XIV et XV. 1o Dans cet article-ci, je ferai la critique de presque toute la suite de l’ouvrage. Et ce que je vais dire, je l’emprunte de l’abbé Trublet. C’est l’idée d’être en général, et non celle de substance, qui répond à ce qu’il y a d’uniforme, non dans les perceptions, mais dans les objets ; c’est l’idée de moi qui est la seule chose uniforme dans les perceptions. Si les hommes s’étaient formé l’idée de substance, comme le dit Maupertuis, s’ils entendaient par substance la partie uniforme des perceptions, ils seraient tous spinosistes. Mais c’est tout le contraire, et l’idée de substance suppose une existence déterminée et singulière ; de plus, si les hommes avaient toujours considéré leurs perceptions comme fait ici Maupertuis, indépendamment de leurs objets, ils n’auraient jamais eu l’idée de substance, ou plutôt elle se serait confondue avec le sentiment de leur existence propre ; mais naturellement portés à supposer hors d’eux-mêmes un objet de leurs perceptions, tous leurs sens et tous les raisonnements qu’ils ont pu faire sur leurs sens les ont conduits à la même opinion : je ne crois pas nécessaire de prouver cela, et je vais examiner la génération de l’idée de substance comme je la conçois.

Plusieurs perceptions du même objet variant entre elles, et leurs variétés paraissant venir d’un changement de l’objet indépendant de nous, on conçut que l’objet existant hors de nous pouvait recevoir quelques changements, et cependant rester le même quant à son existence. Ce que l’on conçoit ainsi dans l’objet existant indépendamment des changements, on l’appela, par une métaphore naturelle, substantia, subjectum, substratum, etc. ; et les changements qui survenaient à l’objet, on les appela, à cause de cela même, accidents ; ou, parce qu’ils déterminaient un certain état de l’objet, on leur donna le nom de qualités, de modes, de manières d’être.

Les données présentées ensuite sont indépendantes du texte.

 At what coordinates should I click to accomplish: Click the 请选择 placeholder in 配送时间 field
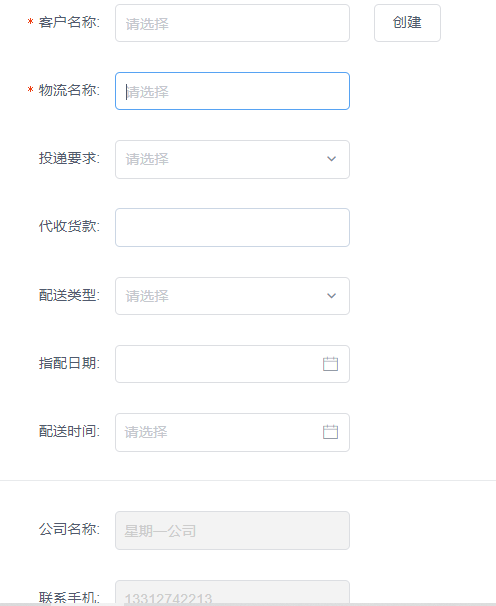[x=146, y=432]
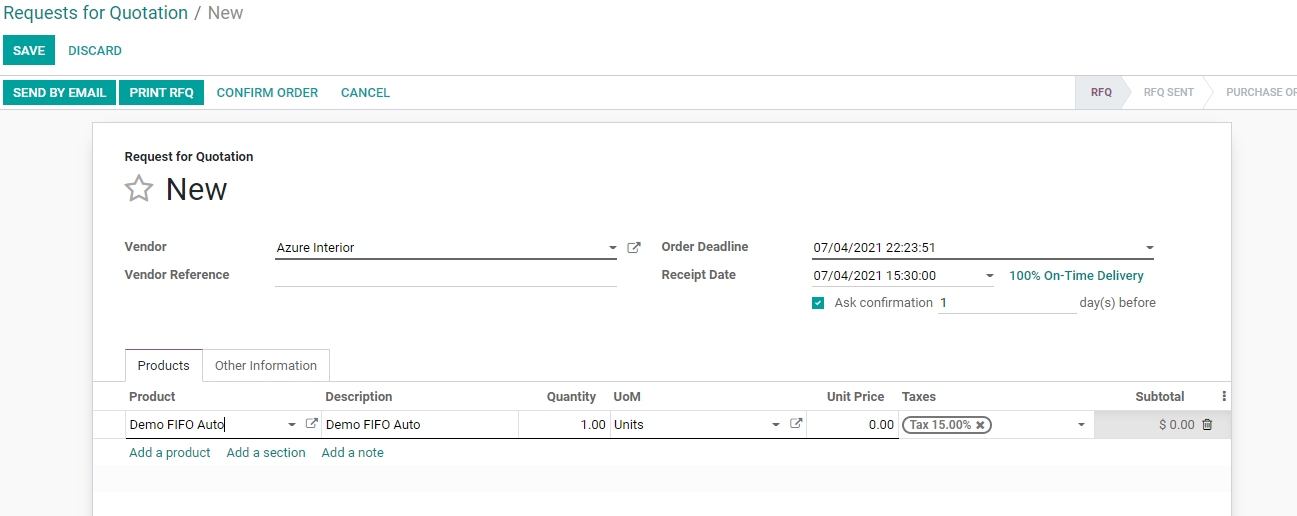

De là les différentes questions sur les substances qu’il faut distinguer soigneusement. On demande d’un arbre, par exemple, est-il une substance ou un mode ? Alors, en supposant l’existence des objets hors de nous, l’on considère l’objet total, et l’on ne saurait se tromper en répondant que c’est une substance ; car le mot de substance est un nom que les hommes ont donné à l’objet existant hors d’eux auquel se rapportent leurs différentes perceptions. Tous les hommes sont d’accord là-dessus, et Spinosa n’a fait que changer la signification des mots ; il a inventé un langage plutôt qu’un système nouveau.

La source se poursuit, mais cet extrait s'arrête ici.